Ce qui nous laisse au cœur un si poignant regret
C’est de n’avoir pas su deviner leur secret.
Nous ne connaissons bien que le dehors des choses
Mais le dedans, ma sœur, et leurs âmes encloses !
Petit pauvre d’Assise, enseigne-nous comment
On peut tout pénétrer si fraternellement.
Dis-nous – car pour les saints, l’écrin des apparences
Consent à découvrir toute sa transparence –
Dis-nous ce qu’un regard très pur et très aimant
Voit briller sur la terre ainsi qu’un firmament.
Nous avons oublié les noms des créatures
Les véritables noms, ces clefs d’or des natures
Que Dieu même, penché sur l’abîme béant
N’eut qu’à laisser tomber pour peupler le néant.
Adam lisait ces noms avant que la souillure
Changeât leur évidence en symbolique obscure.
Dans un monde où tout parle un langage étranger
Combien d’esprits chercheurs ont voulu reforger
La verbale alchimie et trahis dans leur zèle
Avec Arthur Rimbaud se sont brisé les ailes.
Il faut donc voir mourir sans pouvoir dégager
Le divin, que chaque être apporte en messager !
Ô fillette, pourtant, malgré la mort des roses
François chantait toujours et j’en comprends la cause.

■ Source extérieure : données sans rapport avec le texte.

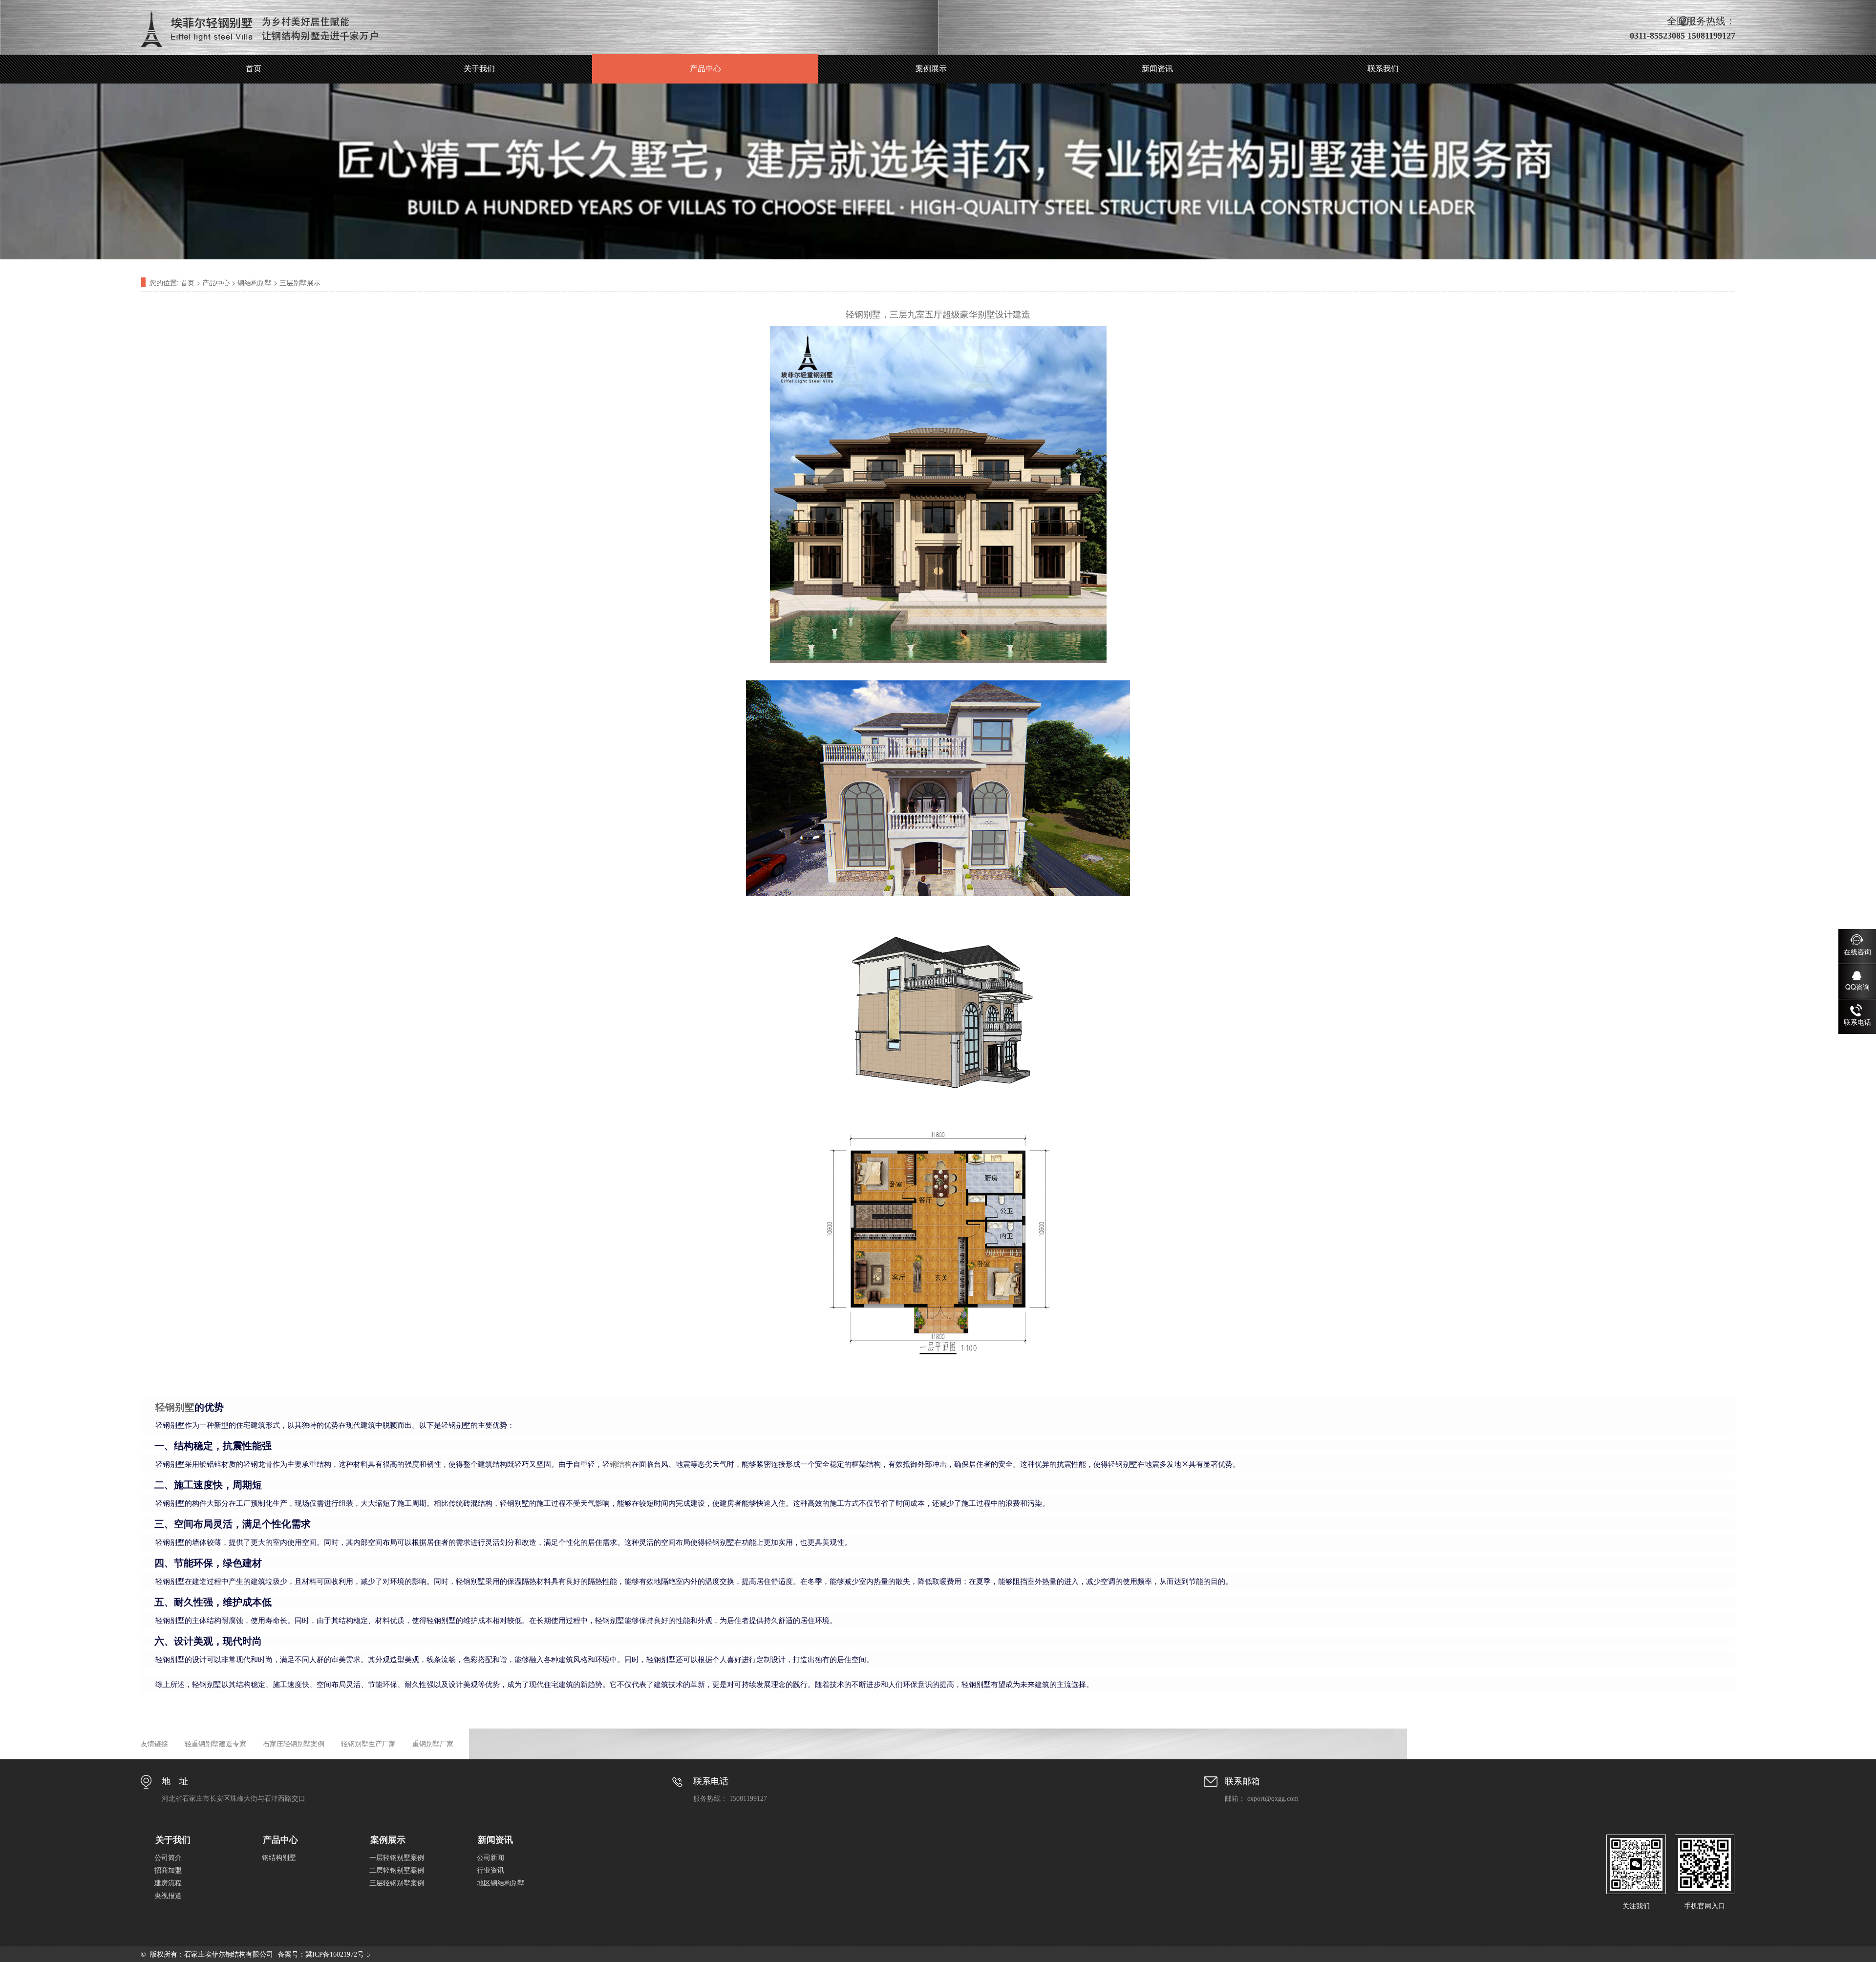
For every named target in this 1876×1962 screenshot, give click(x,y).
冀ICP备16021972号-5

Au soir, quand par degrés, le jour baisse et s’éteint
Le soleil subit-il un semblable destin ?
Elle existe à jamais la Splendeur entrevue !
Ici-bas, son reflet tremblotant s’exténue
Aux fragiles miroirs qui se brisent enfin
Mais Dieu, l’astre du beau, ne connaît nul déclin.
André CAILLOUX, Fredons et couplets,
Beauchemin, 1958.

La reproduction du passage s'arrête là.